After `[2, 2]`, the top-left `2 x 2` area is incremented.

After `[3, 3]`, the whole `3 x 3` matrix is incremented.

The top-left `2 x 2` area is incremented twice, so those four cells contain the maximum value.

Example 2:

```python
m = 3
n = 3
ops = []
```

Output:

```python
9
```

There are no operations, so all `3 * 3 = 9` cells have value `0`, which is the maximum.

## First Thought: Simulate the Matrix

A direct solution is to create the matrix and apply every operation.

For each operation `[a, b]`, we loop through rows `0` to `a - 1` and columns `0` to `b - 1`, incrementing each cell.

This works for small inputs, but it is too slow and memory-heavy.

The constraints allow `m` and `n` to be as large as `4 * 10^4`, so the matrix could have far too many cells to store explicitly. The number of operations can also be up to `10^4`.

## Key Insight

Every operation starts from the same top-left cell `(0, 0)`.

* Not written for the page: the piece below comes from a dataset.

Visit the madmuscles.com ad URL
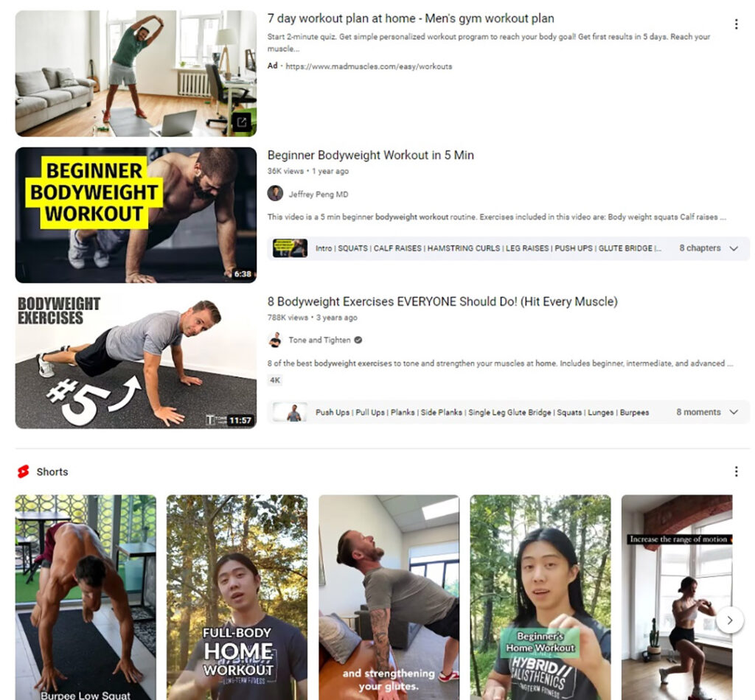This screenshot has width=755, height=700. point(369,66)
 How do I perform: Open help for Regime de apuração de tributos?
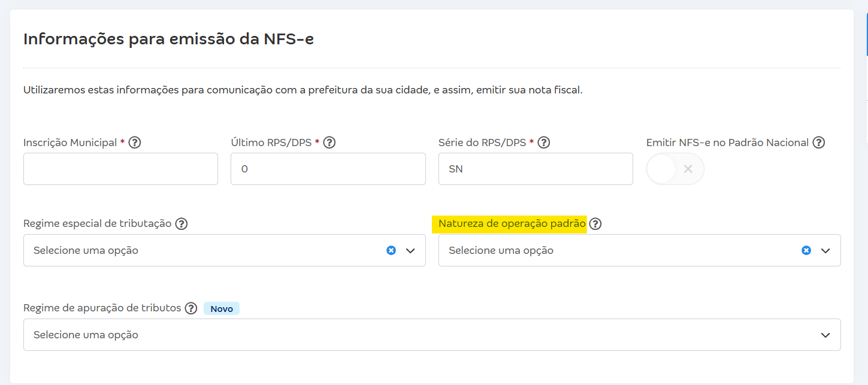[x=191, y=308]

So the cells with the maximum value are exactly the cells that are included in every operation.

For example:

```python
ops = [[2, 2], [3, 3]]
```

The first operation covers rows:

```text
0, 1
```

and columns:

```text
0, 1
```

The second operation covers rows:

```text
0, 1, 2
```

and columns:

```text
0, 1, 2
```

The overlap of all operations is the top-left `2 x 2` rectangle.

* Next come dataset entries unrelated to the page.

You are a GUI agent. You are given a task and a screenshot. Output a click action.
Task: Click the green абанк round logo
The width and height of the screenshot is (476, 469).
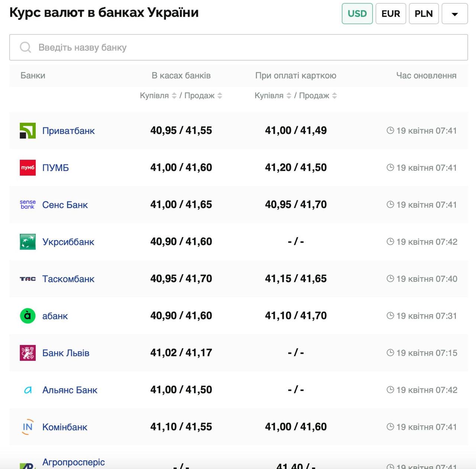click(x=28, y=316)
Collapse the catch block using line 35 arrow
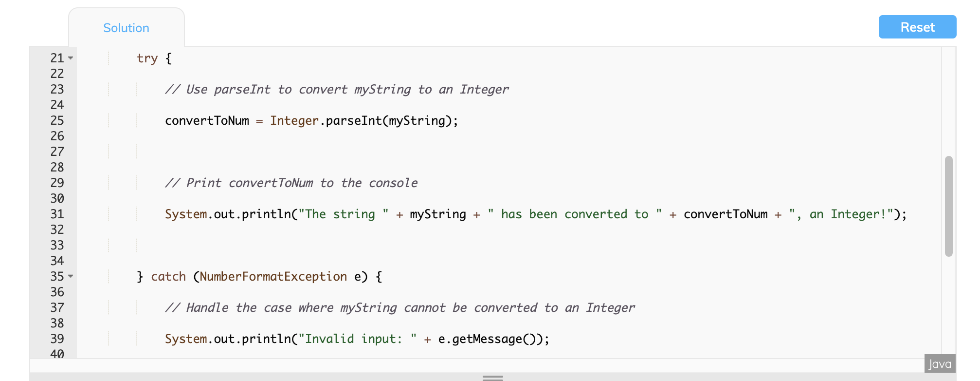The image size is (980, 381). point(70,277)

In general, the common overlap has:

```text
min_a rows
min_b columns
```

where `min_a` is the minimum first value among all operations, and `min_b` is the minimum second value among all operations.

So the answer is:

```text
min_a * min_b
```

If `ops` is empty, no cell is incremented, so every cell has the same maximum value. The answer is:

```text
m * n
```

## Algorithm

1. Initialize `min_row = m`.
2. Initialize `min_col = n`.
3. For each operation `[a, b]`:
   - Set `min_row = min(min_row, a)`.
   - Set `min_col = min(min_col, b)`.
4. Return `min_row * min_col`.

This also handles empty `ops`, because `min_row` and `min_col` remain `m` and `n`.

## Correctness

Each operation increments a top-left rectangle. A cell receives the maximum possible value exactly when it is incremented by every operation.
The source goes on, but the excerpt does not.